Гость посмотрел на часы, сказал отрывисто:
– Ещё бутылку воды, пожалуйста. Скажите, а Алексей Артурович скоро начнёт выступление?
Метрдотель покачал головой.
– Сегодня он, к сожалению, выступать не будет, плохо себя чувствует. Так вы его ждёте?
– Н-нет, – глухо ответил молодой человек, стекленея глазами. – Где его… можно найти? Мне с ним надо… поговорить…
– Что с вами? – обеспокоился пожилой метрдотель. – Вы побледнели. Вам плохо? Может быть, вызвать врача?
– Мне надо… встретиться с Алексеем Артуровичем Мариничем… немедленно…
– Ничем не могу помочь. – Метрдотель пошевелил пальцем, подзывая секьюрити ресторана. – Посодействуйте молодому человеку дойти до машины.
– Вы меня обманываете. Алексей Артурович должен сегодня… быть здесь… меня предупредили…
– Он заболел, – терпеливо сказал метрдотель, хмурясь. – Кто вас предупредил, что он должен выступать?
– Он всегда… в десять часов…
Метрдотель кивнул, отходя от столика.
Двое плотных парней в чёрных костюмах и бабочках подхватили юношу под руки и повели из зала, но не на улицу, а через служебный коридор на второй этаж здания, где у Маринича был кабинет и где располагались хозяйственные службы ресторана. В комнате охраны парни усадили молодого человека, порывающегося сопротивляться, на стул, и начальник охраны подошёл к нему вплотную.
– Обыскали?
– Так точно, Сергей Петрович, чист. Даже ножа нет.

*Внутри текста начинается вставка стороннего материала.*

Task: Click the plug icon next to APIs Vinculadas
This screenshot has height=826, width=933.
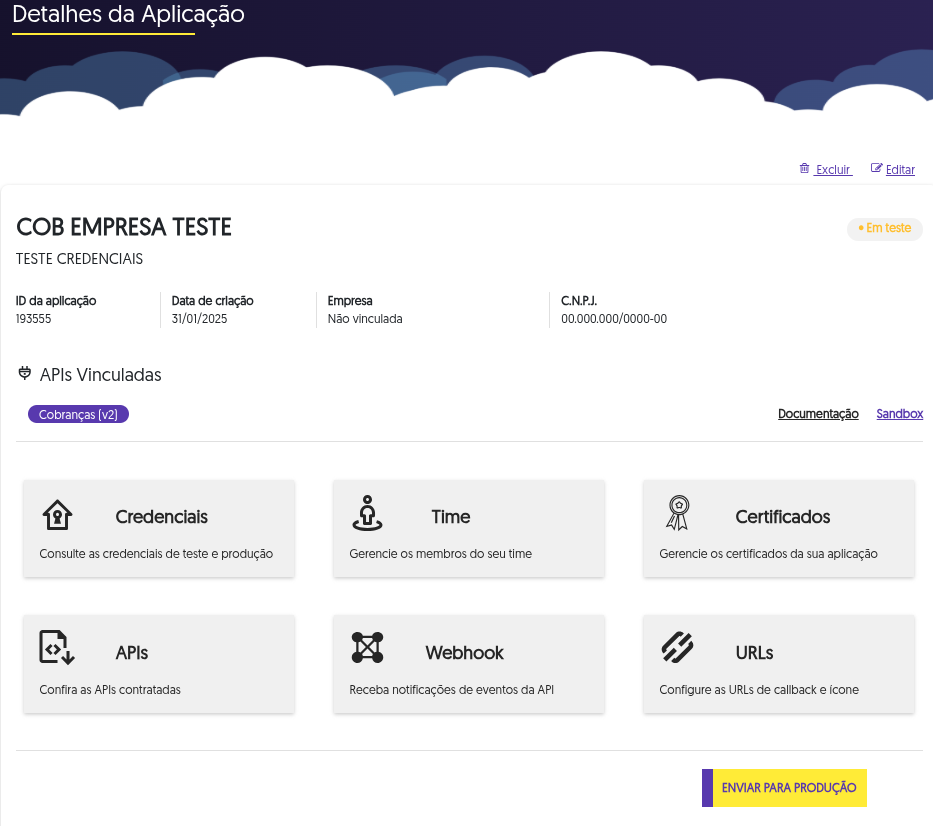Action: pos(24,374)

– Зачем ты хочешь встретиться с Мариничем?
– Мне надо… это очень важно… его хотят…
– Ну?
– Его хотят… убить!
– Кто?
– Это я скажу ему… лично…
– Говори здесь, мы передадим.
Настенные часы в комнате тихо зазвонили, стрелки показали десять часов. В то же мгновение молодой человек вскочил, ударом ноги свалил начальника охраны, парня слева просто отшвырнул на пульт монитора телеконтроля, обнаружив недюжинную силу, сбил с ног второго охранника и выбежал в коридор. Секьюрити подхватились, бросились за ним, и тотчас же раздался взрыв.
Начальник охраны, встававший на четвереньки, успел заметить в открытую дверь, как тело беглеца вспыхнуло фиолетово-сиреневым светом и разлетелось струями огня во все стороны. Ударная волна разрушила половину коридора, часть помещений по обе его стороны, комнату охраны и снесла дверь в кабинет хозяина ресторана, но Маринич не пострадал. Он действительно чувствовал себя неважно и спускаться в зал не хотел, просто намеревался посидеть в кабинете с друзьями и предложить им, как он любил говорить, «продукты от кутюр».
Взрыв был такой силы, что вздрогнуло и зашаталось все старое семиэтажное здание сталинской постройки. К счастью, стены его были толстыми и крепкими, пострадал лишь второй этаж да рухнула часть потолочного перекрытия третьего этажа. Из четырёх охранников, дежуривших в тот злополучный вечер в спецкомнате контроля, уцелели двое, в том числе начальник службы секьюрити, который и рассказал прибывшим спецподразделениям о взорвавшем себя самоубийце, от которого остались лишь штиблеты, пуговицы да клочья костюма.
Слежку за собой Николай Александрович Зимятов, генерал-майор милиции, заместитель начальника ГУВД Москвы, заметил на другой день после взрыва в ресторане «Терпсихора». С его хозяином он был знаком давно, лет пятнадцать, они дружили семьями, ходили друг к другу в гости, встречались часто, а после того как Лёша Маринич стал бизнесменом и приобрёл ресторан, эти встречи и вовсе приобрели характер потребности, благо в ресторане встречаться было и удобно, и приятно.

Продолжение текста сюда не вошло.